When you copy the material below, keep every line exact and omit the pictures.
________________________________________
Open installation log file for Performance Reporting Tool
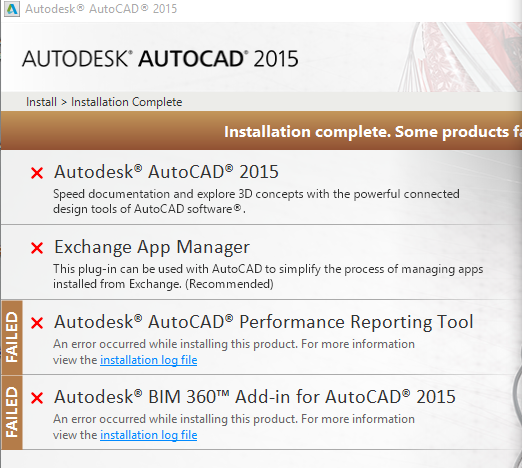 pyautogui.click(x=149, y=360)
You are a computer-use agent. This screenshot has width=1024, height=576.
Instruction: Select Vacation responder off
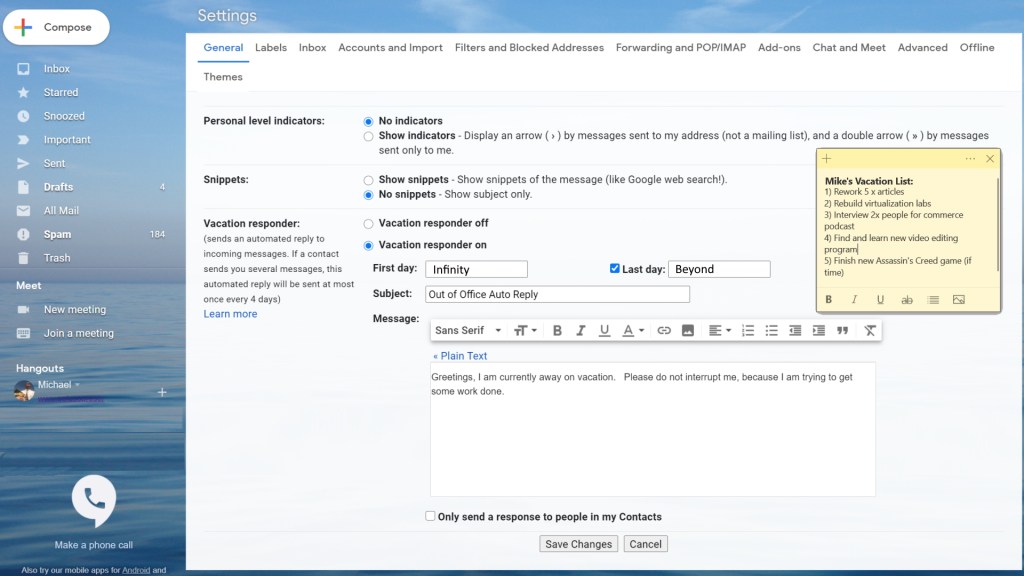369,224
________________________________________
■ **Response box**:
Open installation log file for Performance Reporting Tool
 pyautogui.click(x=149, y=360)
You are a computer-use agent. This screenshot has width=1024, height=576.
Instruction: Select Vacation responder off
369,224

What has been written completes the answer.